Given the potential of lower cost load control alternatives, concern has emerged that the end of the smart panel era is coming — and faster than the tech can emerge from pilot limbo.

In a report released in mid-February, Wood Mackenzie assessed the long-term viability of the tech. Deployment seems to be cooling after a buzz of utility pilots in 2021, and smart panels, the report concluded, could end up playing second fiddle to second-generation meters.

  • The top line: Smart panel makers, however, have a different take, and are doubling down on fending off the report’s dire predictions. In recent months, they’ve been partnering up with would-be competitors, expanding their business models, and accelerating their timelines.
  • The market grounding: Smart panels’ core offering is cost avoidance: enabling homes to avoid expensive upgrades, and to customize electricity demand. They ultimately enable monitoring and curtailment of power on individual circuits. But according to Wood Mackenzie’s analysis, smart panels are increasingly competing with smart meters, which are becoming platforms for edge software applications. The incremental value of smart panels compared to smart meters, the analysis concluded, is low- or near-zero when it comes to monitoring, control, and optimization.
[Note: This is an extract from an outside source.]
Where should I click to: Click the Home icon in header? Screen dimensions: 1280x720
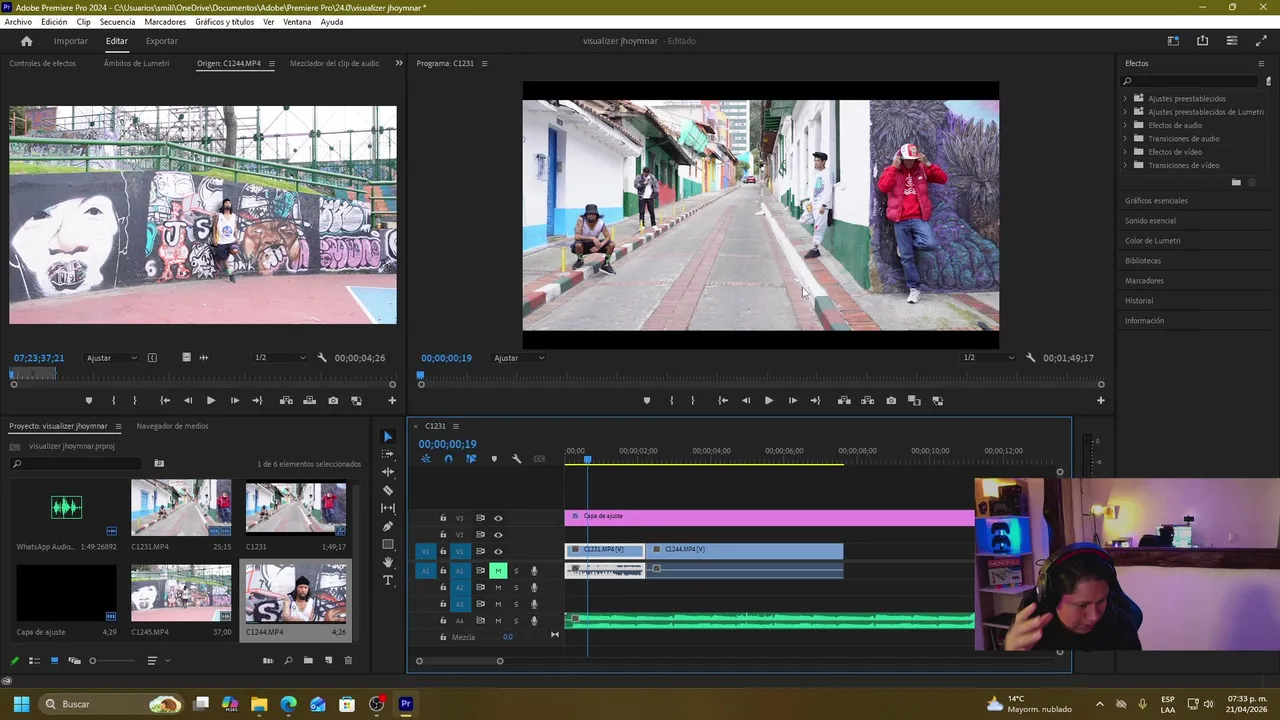tap(27, 41)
  • The current take: Kelly Warner, CEO of smart panel maker Lumin, pushed back against the assessment that the industry may be running out of juice, and sees varying “smart” electrification technologies as complementary. “I’ve had a lot of discussions with investors about whether this solution is going to get leapfrogged by another solution,” Warner said. “If you have that mindset, you’d be sitting on the sidelines for a long time waiting for that next thing.”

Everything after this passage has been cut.